The former street dog, whose name derives from the Russian word for "bark", was about to make history as the first living creature to orbit the Earth, blasting off on a one-way journey.
The Soviet Union sent Laika up to space in a satellite on Nov 3, 1957 - 60 years ago. It followed the first-ever Sputnik satellite launch earlier that year. The dog was able to survive for only a few hours, flying around the Earth nine times.
The hope was that Laika would stay alive for eight to 10 days, but instead, it died from overheating and dehydration after a few hours. The satellite carrying its remains burnt up in the atmosphere five months later, on April 14, 1958.
The first animals to go into space and return alive were a pair of dogs called Belka and Strelka, which blasted off in a rocket on Aug 19, 1960, and returned a day later. The success of that mission persuaded the Soviet authorities to go ahead with the highly risky first space trip by a human, cosmonaut Yury Gagarin, in April 1961.

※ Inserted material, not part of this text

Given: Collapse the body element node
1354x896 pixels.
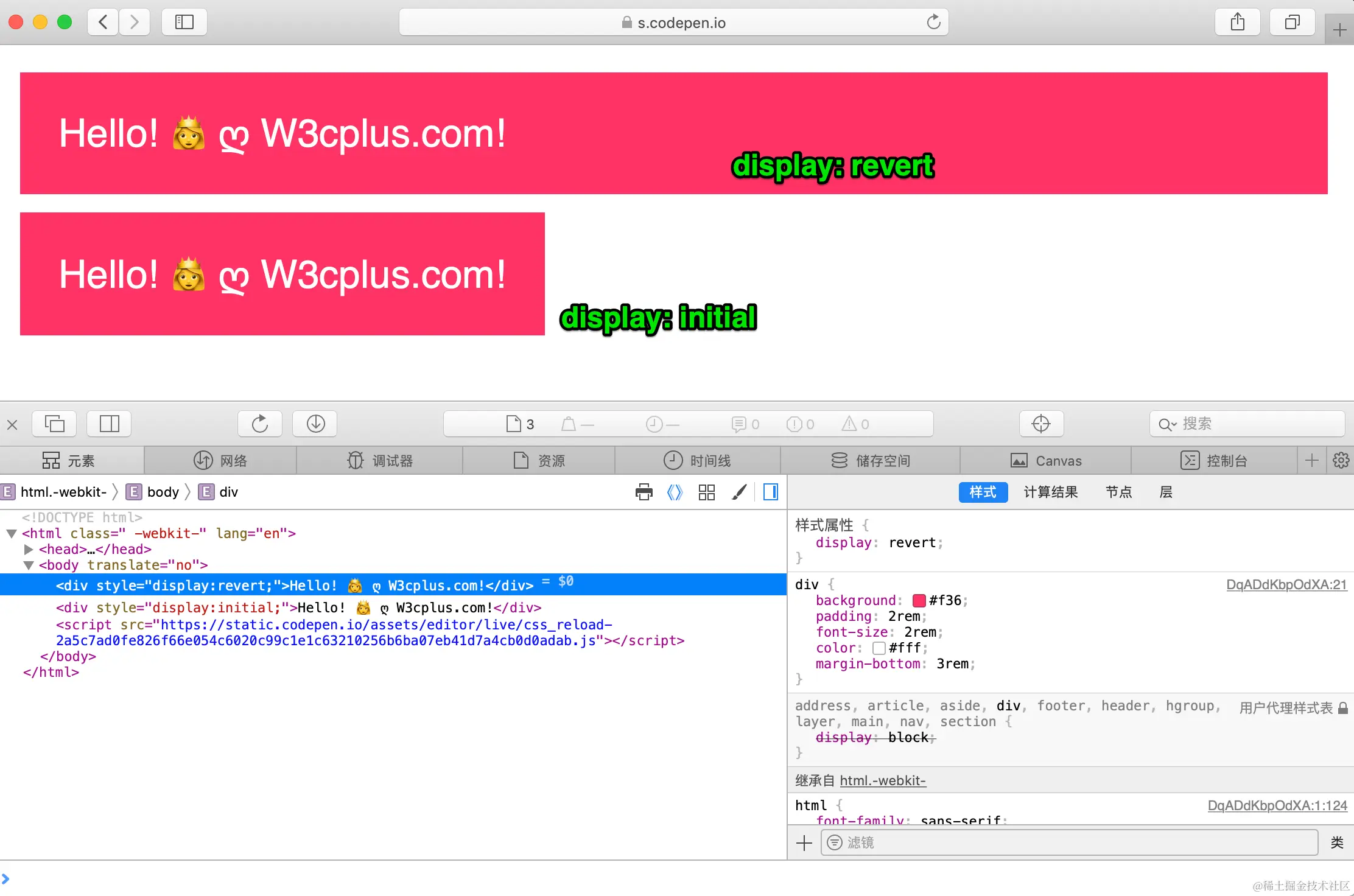Looking at the screenshot, I should click(28, 565).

Sixty years later, animals are still being sent into space, although chief scientist for the International Space Station programme Julie Robinson explained that these days, only large numbers of small animals are sent to accomplish biomedical research goals.
Rodents, fruit flies, fish are typically used, and rats are being considered for the future, Dr Robinson said. The experiments done with mice in space generally target areas to improve human health, such as treatments for osteoporosis and muscle loss. The results can be useful for developing treatments for bone loss on Earth or for other aspects of ageing, she added.